Of course, these issues make  this much more complicated than the Thread equivalent of firing of a new thread of execution:

x = Thread.new{ 
   p "hello"
}

Or this Erlang sample:

pid_x =  spawn(Node, Mod, Func, Args) 

This Erlang code spawns a new lightweight process, and indeed: this is all the code that's needed. All the set up code is taken care of, none of the problems explained above.
The pid is a handle to the new process, and allows, for instance, for simple communication:

pid_x ! a_message

This sends a simple message to the process with the pid store in pid_x. The message can consist of various types, for instance Atoms, Erlang's version of Ruby's symbols.

IPC as simple as this is certainly possible in Ruby too. Erlectricity, is a new library that permits communication between Erlang and Ruby, but it could just as well be used to work between Ruby VMs. Erlang IPC is particularly interesting, as it uses a pattern matching approach that facilitates message passing and makes it very concise.

The Ruby MVM is certainly the most promising idea for the future of Ruby threading. It avoids the problems of the GIL and of manually wrangling Ruby processes and uses the share nothing ideas that make Erlang and other systems appealing for concurrency.

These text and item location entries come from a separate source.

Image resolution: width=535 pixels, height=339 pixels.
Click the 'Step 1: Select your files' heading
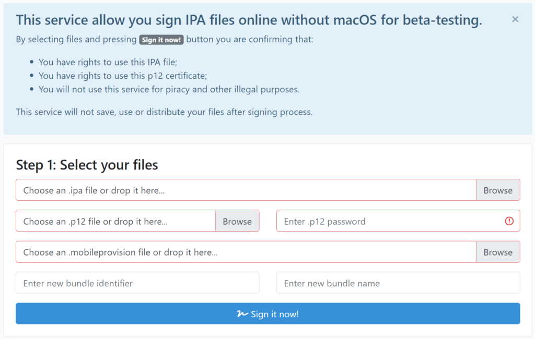87,165
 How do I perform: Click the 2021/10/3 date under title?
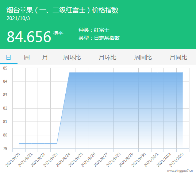18,19
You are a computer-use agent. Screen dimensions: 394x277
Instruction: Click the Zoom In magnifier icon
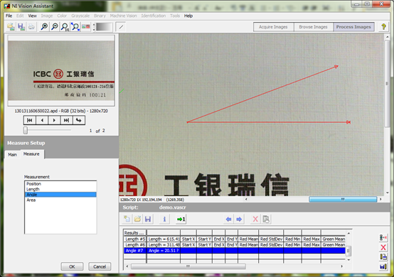[45, 26]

JRuby is the only Ruby version that uses kernel threads, mostly because it's running on the JVM which supports them. The cost of creating kernel threads is somewhat offset by the use of thread pools (threads are created and kept around until they are needed). Details of IronRuby's threading support aren't known yet, but since the CLR and JVM are quite similar, it's likely that kernel threads will be used too.

One possibility to prototype and experiment with the idea of a Ruby MVM would be to launch multiple instances of JRuby in the same JVM process and have them communicate. This would effectively have the same cheap IPC (data can be passed simply by passing a pointer, as long as the data is read only).

Ola Bini recently wrote about his new jrubysrv idea, which allows to run multiple JRuby instances in one JVM to save memory.

As it seems, the details of future thread support in Ruby are still undecided and might be quite different in the alternative implementations.